EXTRAIT:
Une crise climatique qui pèse surtout sur la santé des femmes et des filles

Dans l’est et le sud de l’Éthiopie, Les trois dernières saisons des pluies ont toutes failli à leurs promesses, provoquant un déplacement de masse et aggravant une situation humanitaire déjà préoccupante. Près de 8 millions de personnes ont été touchés et 286 000 Somalis d’Éthiopie ont déjà dû abandonner leur maison pour chercher de quoi survivre, car les cultures, le bétail et l’espoir d’avoir de quoi manger s’amenuisent de jour en jour.

Principale source de nourriture et de revenu pour les communautés touchées, le bétail a connu une perte de 1,5 million de têtes, à cause de l’assèchement des puits et des mauvaises récoltes. Comme des millions d’autres personnes, Mme Abadi a vu s’évanouir sa seule source de revenus aussi vite que l’espoir qui lui restait. « Nous avons perdu tout ce que nous possédions, 30 chèvres et 10 bœufs », déplore-t-elle. « Il nous reste une seule vache, qui tient à peine debout. Elle est trop faible pour marcher. »

Lorsque les puits sont asséchés, ce sont généralement les femmes et les enfants qui écopent de la mission de trouver de l’eau pour le foyer, ce qui leur fait courir un grand risque de violence basée sur le genre – elles marchent en effet pendant des kilomètres, souvent épuisées et seules. Avec la fermeture partielle ou totale de plus de 1 115 écoles de la région, les jeunes filles sont de plus en plus soumises au travail forcé et au mariage précoce, leurs parents peinant à joindre les deux bouts.

Un trek épuisant pour accéder aux services de santé maternelle et reproductive

La région Somali compte à elle seule près de 930 000 personnes ayant besoin d’aide d’urgence et de soutien en matière de santé reproductive, et plus de 565 000 personnes ont vu leur accès aux services de protection réduit, notamment les femmes, les enfants et les survivantes de violences basées sur le genre. Selon l’Institut éthiopien de santé publique, plus de 60 % de celles qui vivent dans la région Somali se trouvent à plus d’une heure de marche de l’établissement de santé le plus proche, qui n’est d’ailleurs pas forcément en état de fonctionner.

Plus de 154 000 femmes sont actuellement enceintes dans la région Somali, et dans le mois qui vient, on estime que 2 560 femmes et 3 425 nouveau-nés seront victimes de complications, aux conséquences potentiellement létales sans soins qualifiés ni services adaptés.

« Les mères déplacées arrivent en souffrant de complications, et repartent dans le même état. Nous n’avons pas de maternités et nous ne pouvons pas les garder pendant un mois en salle d’accouchement ou dans le hall d’accueil. Lorsqu’elles reviennent, il est parfois trop tard », nous dit Aston Ma’am, sage-femme à l’hôpital de Gode.

ACTIVITÉ A:
Reproduisez le passage de l’extrait compris entre « Un trek épuisant » et « état de fonctionner. » inclus, en substituant « trajet » à « trek ».
ACTIVITÉ B:
D’après l’extrait, pour quelle raison la recherche d’eau expose-t-elle les femmes et les enfants à un risque élevé de violence basée sur le genre ?
ACTIVITÉ C:
Quelle perte de bétail l’extrait indique-t-il pour les communautés touchées ?

DONNÉES ENREGISTRÉES:
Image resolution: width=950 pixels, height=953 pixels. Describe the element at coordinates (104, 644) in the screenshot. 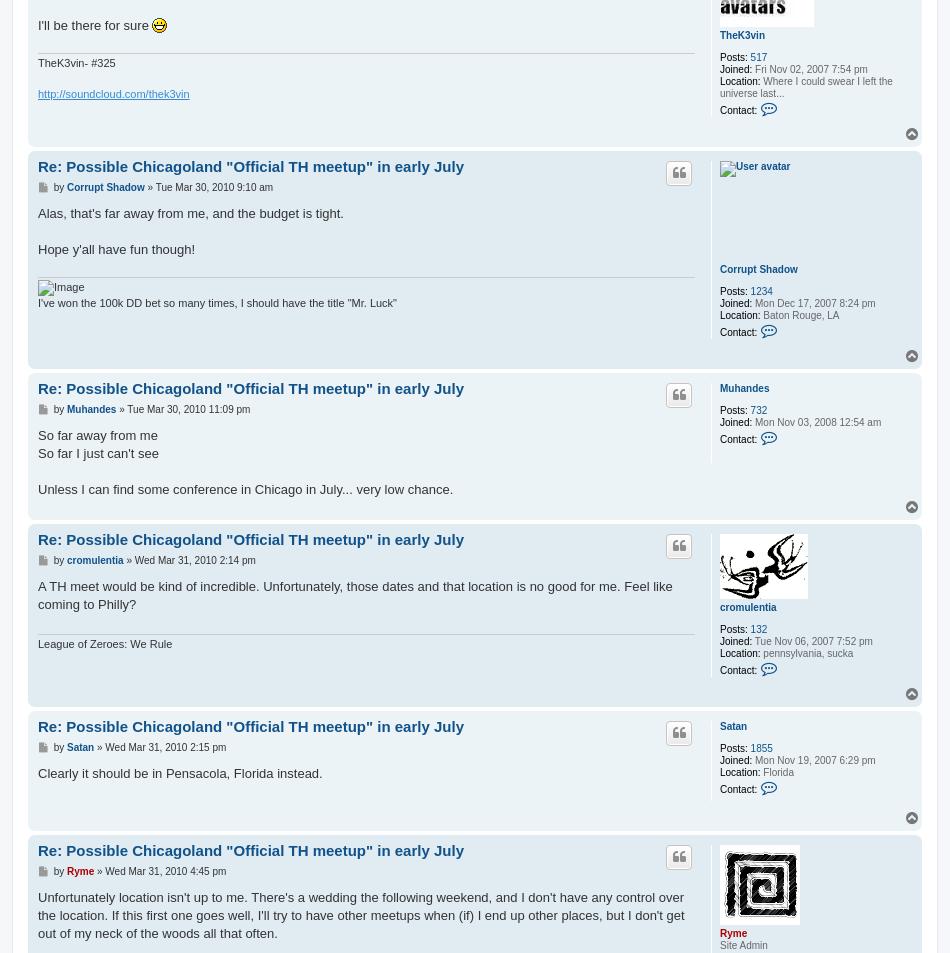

RÉPONSE A:
Un trajet épuisant pour accéder aux services de santé maternelle et reproductive

La région Somali compte à elle seule près de 930 000 personnes ayant besoin d’aide d’urgence et de soutien en matière de santé reproductive, et plus de 565 000 personnes ont vu leur accès aux services de protection réduit, notamment les femmes, les enfants et les survivantes de violences basées sur le genre. Selon l’Institut éthiopien de santé publique, plus de 60 % de celles qui vivent dans la région Somali se trouvent à plus d’une heure de marche de l’établissement de santé le plus proche, qui n’est d’ailleurs pas forcément en état de fonctionner.

RÉPONSE B:
Lorsque les puits sont asséchés, ce sont généralement les femmes et les enfants qui doivent trouver de l’eau pour le foyer. Ils marchent alors pendant des kilomètres, souvent épuisés et seuls, ce qui les expose à un grand risque de violence basée sur le genre.

RÉPONSE C:
Une perte de 1,5 million de têtes.